Bruxelles – Non solo Italia. La Germania ha un problema con le banche vecchio di anni, e ancora oggi il sistema finanziario tedesco è motivo di preoccupazione e monitoraggi. Ai tempi del bail-out, il sistema di regole che permetteva il salvataggio delle banche in difficoltà da parte dello Stato, nella Bundesrepublik sono stati spesi miliardi di euro di soldi pubblici per rimettere in piedi un settore ancora oggi tra i più a rischio. Se si considera che la Germania da sola rappresenta circa il 20% del Pil dell’Unione europea, si capisce perché tutti guardino al Paese con una certa attenzione. Lo ha fatto, da ultimo, la Commissione europea nel rapporto Paese pubblicato nell’ambito dell’approvazione del pacchetto sul semestre europeo. Qui si sottolineano i dubbi legati al mondo creditizio tedesco con tutti i rischi del caso. “Data la sua importanza economica e la sua forte integrazione nel tessuto dell’Ue, la Germania è una fonte di potenziali contagi per gli altri Stati membri” di Eurozona ed Ue.

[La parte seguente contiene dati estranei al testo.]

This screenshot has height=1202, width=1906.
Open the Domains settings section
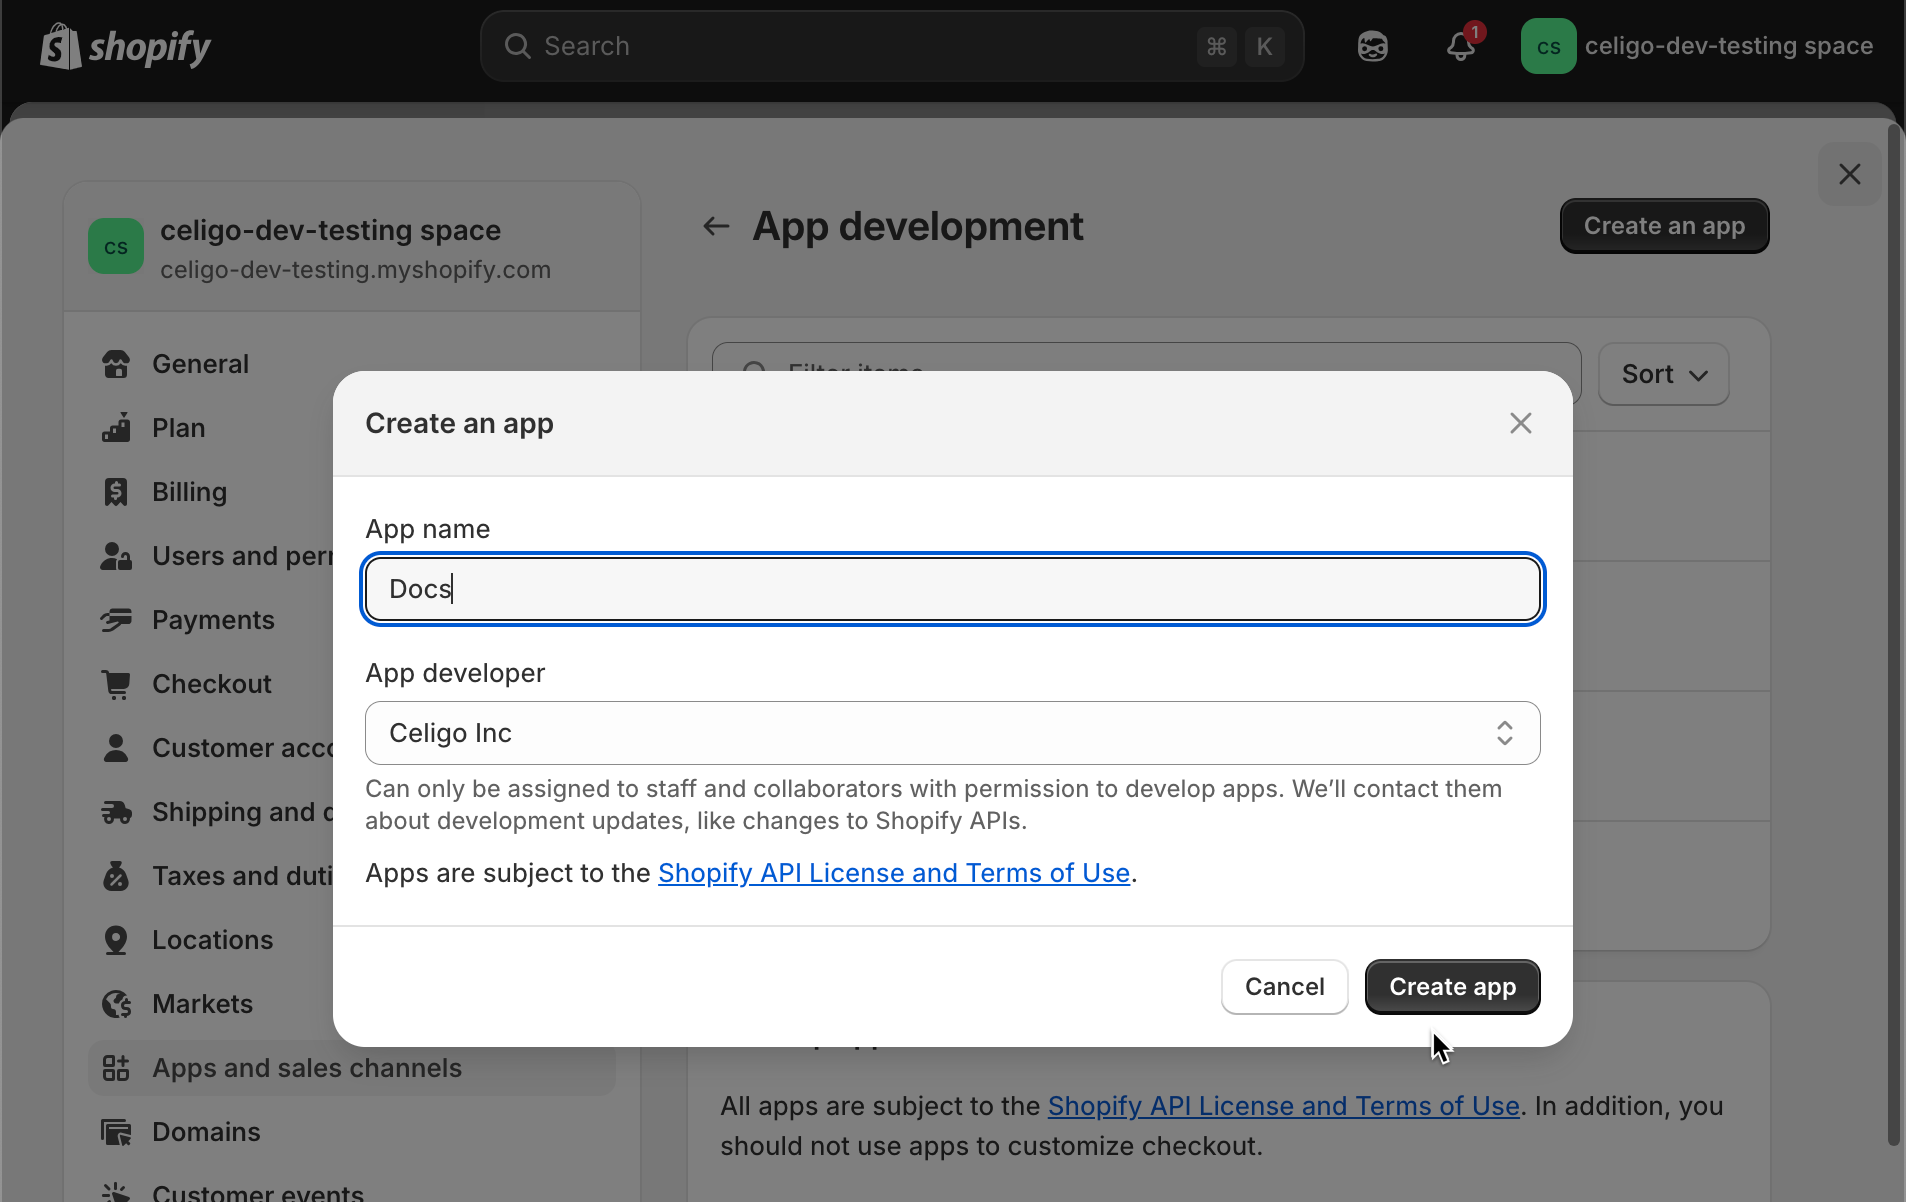coord(206,1132)
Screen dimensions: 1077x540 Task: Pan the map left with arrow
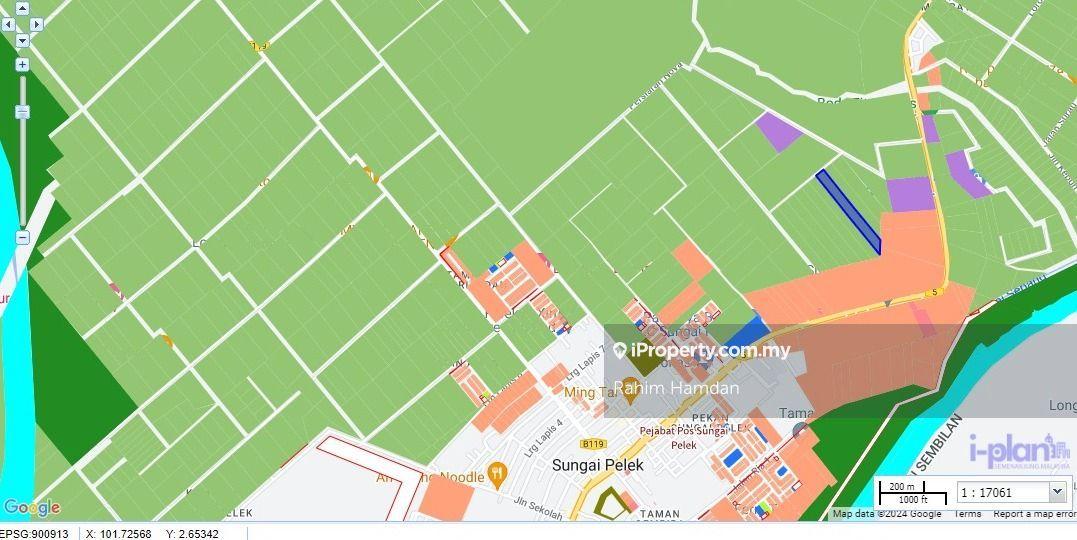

Contemporaneamente anche il think tank Transnational Institut (Tni), ha acceso i riflettori sulla Germania ricordando la storia degli istituti di crediti tedeschi. “Dalle banche semi-pubbliche dei Landers al colosso di Deutsche Bank, le banche in Germania hanno fatto uso di prodotti finanziari rivelatisi a rischio fallimento, e quindi le banche hanno richiesto ampie misure di bail-out”, ossia di intervento pubblico per scongiurare crisi di liquidità dovuta alla detenzione di titoli e prodotti tossici. Nulla di male. E’ avvenuto in un momento in cui era previsto che si potesse fare. Poi le regole sono cambiate ed è stato introdotto il regime di “bail-in”, in base al quale devono essere i privati – azionisti, detentori di obbligazioni e anche correntisti con depositi superiori a 100mila euro – a ripianare le perdite dell’istituto. Però la storia certifica un problema con le banche. Il governo tedesco, ricorda sempre Tni, ha creato un fondo di 480 miliardi di euro (pari a circa il doppio del Pil della Grecia) per mettere in sicurezza il settore bancario, con una perdita netta di almeno 38 miliardi di euro. La sola liquidazione di WestLB, la più grande banca di uno Stato, è costata 18 miliardi.
Banche spericolate. Gli istituti di Germania si sono riempiti di titoli tossici per via di un atteggiamento spregiudicato e spericolato, secondo il think tank Transnational Institut. Analisi condotte al riguardo, suggeriscono che “le autorità nazionali si sono comportate male nel disciplinare le banche tedesche, e che tali banche hanno adottato pratiche rischiose perché si aspettavano l’intervento dello Stato in caso di necessità”. Ora però lo Stato non può più intervenire, e restano i problemi legati al passato. Tanto che la stessa Commissione non può fare a meno di riconoscerlo. “La sostenibilità del profitto rimane la sfida più grande per il modello di business delle banche tedesche”, ha ammesso il team Juncker. “Un rendimento dello 0,8% sui titoli a giugno 2016, tra i più bassi dell’Ue, e un ulteriore deterioramento del rapporto costi/ricavi del 70,4% alla fine del 2015 solleva domande sulla sostenibilità del modello di business delle banche tedesche”.